Imaging Odor Coding and Synaptic Plasticity in the Mammalian Brain with a Genetically Encoded Probe

MCGANN, JOHN P.; PÍREZ, NICOLÁS; WACHOWIAK, MATT

New York, Estados Unidos

Conferencia; 28th IEEE EMBS Annual International Conference; 2006

IEEE Engineering in Medicine and Biology Society

We have used genetically-encoded fluorescent activity indicator synaptopHluoring (spH), expressed selectively in mouse olfactory receptor neurons, to image odor representations at the input and output of the olfactory bulb. The olfactory bulb is a powerful system for in vivo fluorescence imaging because its inputs are segregated into receptor-specific functional units (glomeruli) that are optically accessible and receive massively convergent input from sensory neurons.  In a line of transgenic mice expressing the genetically encoded fluorescent exocytosis indicator synaptopHluorin (spH) under the control of a receptor neuron-specific promoter (OMP), odorant-evoked patterns of receptor neuron input to ~ 10% of the olfactory bulb can be imaged with excellent spatial resolution and sensitivity with single brief odorant presentations.

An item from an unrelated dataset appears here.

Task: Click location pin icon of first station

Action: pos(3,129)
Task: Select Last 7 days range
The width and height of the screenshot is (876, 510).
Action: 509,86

Odor representations are similar across mice and can be imaged repeatedly in the same animal for months. We have also used OMP-spH to monitor the modulation of transmitter release from receptor neurons both in vivo and in slices. In slices, shock-evoked spH signals are rapid and linear reporters of transmitter release, although control for changes in extracellular pH is critical for proper interpretation of the spH signal. These features have allowed us to characterize the functional organization of presynaptic modulation at the first olfactory synapse.  The capacity for long-term chronic imaging permits the direct visualization of the function regeneration and remapping of input to the olfactory bulb after lesions of the nasal epithelium.